WHAT YOU HAVE TO DO
Reproduce the part of the material that begins with the line containing "You are a GUI" and ends with the line containing "Action: 678,220", including both of those lines, without any alteration.

DATASET CONTENT
================================
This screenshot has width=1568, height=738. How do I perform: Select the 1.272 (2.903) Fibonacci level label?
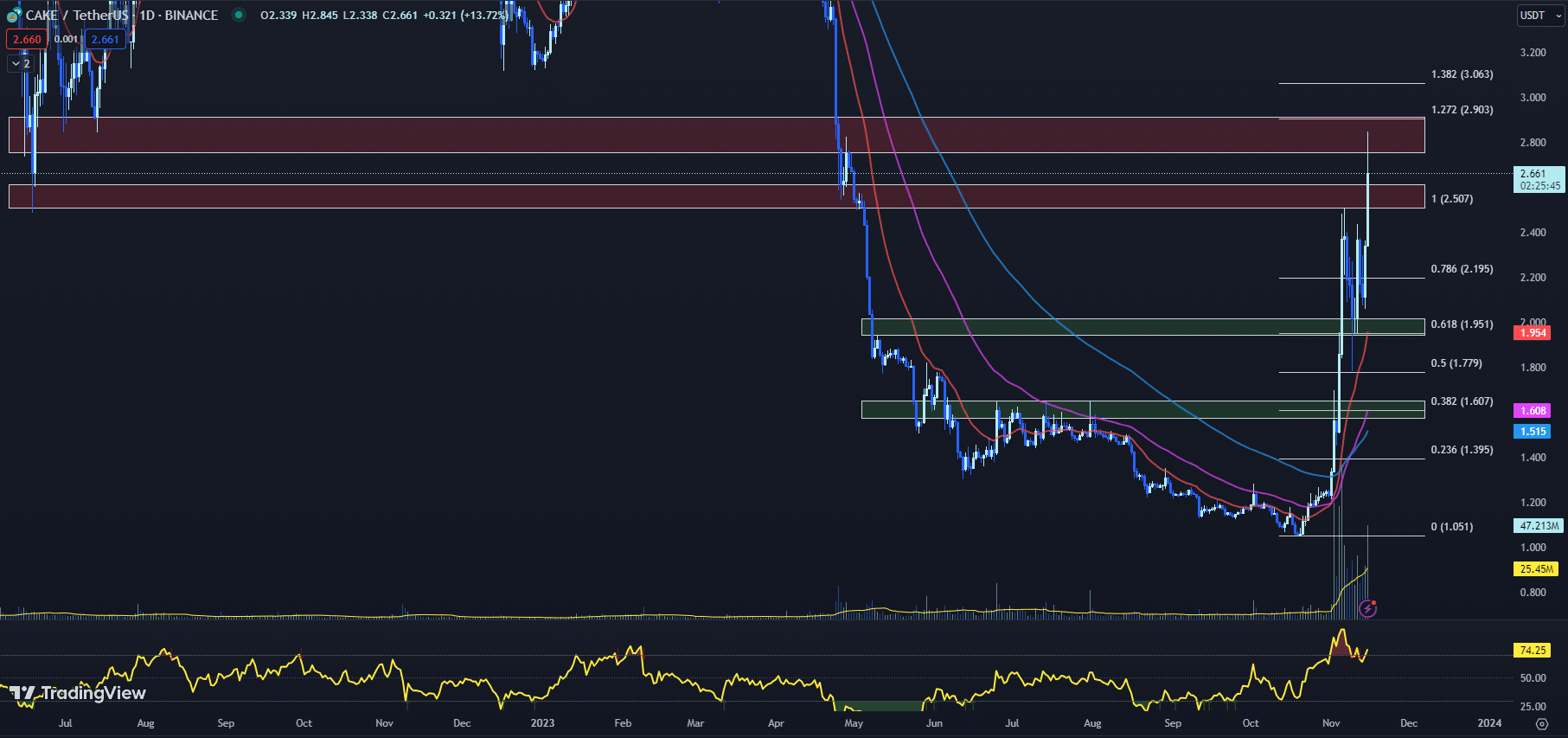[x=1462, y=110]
================================
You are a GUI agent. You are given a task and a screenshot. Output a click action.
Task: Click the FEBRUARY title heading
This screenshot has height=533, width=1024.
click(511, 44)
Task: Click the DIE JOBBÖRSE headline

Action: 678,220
================================
FULL OUTPUT
You are a GUI agent. You are given a task and a screenshot. Output a click action.
Task: Click the FEBRUARY title heading
This screenshot has height=533, width=1024.
click(511, 44)
Task: Click the DIE JOBBÖRSE headline

Action: 678,220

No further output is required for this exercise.